Portanto, embora o amor dominante dos livros possui nossa mente desde a infância, e alegrar-nos com os seus deleites tem sido o nosso único prazer, mas o apetite para os livros do Direito civil cativou menos nossas afeições. Desse modo, gastamos pouco na aquisição de volumes desse tipo. Pois eles são úteis apenas como o escorpião no melado, como Aristóteles, o sol da ciência, tem dito da lógica em seu livro De Pomo. Temos notado uma certa diferença manifesta na natureza entre lei e ciência, na medida em que toda ciência tem o prazer e deseja abrir as suas partes internas e exibir o coração de seus princípios. [Deseja também] manifestar as raízes de onde abre botões e floresce, e que a emanação de suas nascentes possa ser vista a todos os homens; para, assim, a partir da luz conhecida e harmoniosa da verdade da conclusão a princípios, todo o corpo da ciência será cheio de luz, não tendo parte de trevas. Mas o Direito, pelo contrário, uma vez que são apenas representações humanas para a regulação da vida social ou os jugos do príncipes jogadas sobre os pescoços dos seus súditos, se recusam a ser trazidas para o padrão de synteresis [capacidade de julgar conscientemente], a origem da equidade, porque sente que possui mais de vontade arbitrária do que o julgamento racional. Portanto, o julgamento do sábio em sua maior parte é que as causas das leis não são um assunto adequado da discussão. Na verdade, muitas leis adquirem força por mero costume, não por necessidade silogística, como as artes: como Aristóteles, o Febo das Escolas, insta no segundo livro de A Política, onde ele refuta a política de Hipódamo, que detém fora recompensas para os inventores de novas leis, porque no sentido de revogar leis antigas e criar novas, é enfraquecer a força daquelas que existem. Para o que recebe a sua estabilidade do uso só deve necessariamente ser reduzido a nada pelo desuso.

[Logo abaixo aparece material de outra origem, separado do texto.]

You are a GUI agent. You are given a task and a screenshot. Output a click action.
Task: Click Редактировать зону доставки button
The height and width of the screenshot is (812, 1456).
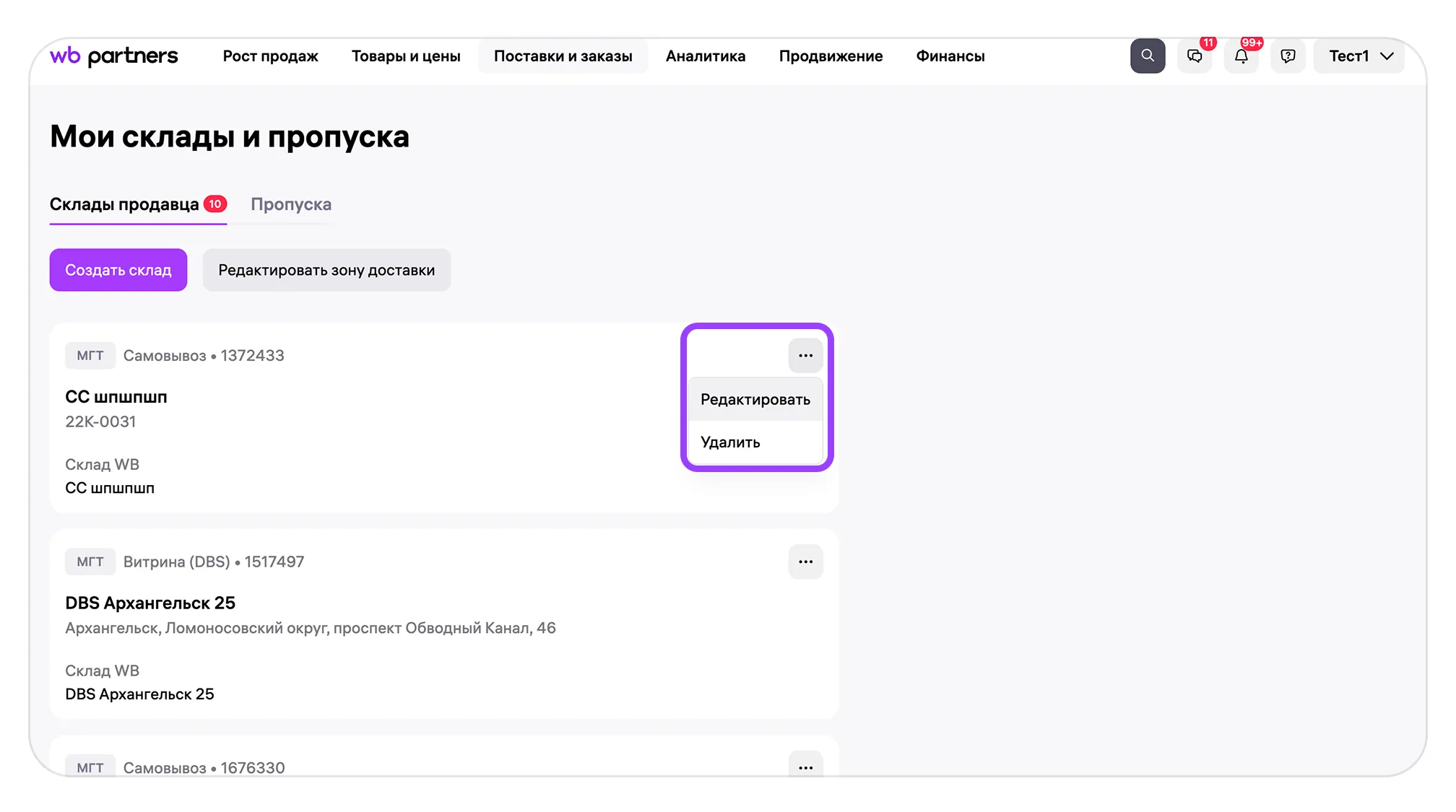point(326,270)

Disso parece claramente que o Direito não são artes nem ciências, assim os livros jurídicos não podem ser chamados livros de artes ou de ciência. Nem essa disciplina a qual chamamos pelo termo especial geologia, o ciências da terra, ser enumerada entre as ciências. Agora os livros das artes liberais são tão úteis aos escritos divinos, que sem seu auxílio o intelecto em vão aspiraria a entendê-las.
Em inglês, está disponível o capítulo 19 e o Philobiblon inteiro. Em português há a tradução de Marcelo Cid, Philobiblon ou O Amigo do Livro, Cotia: Ateliê Editorial, 2007.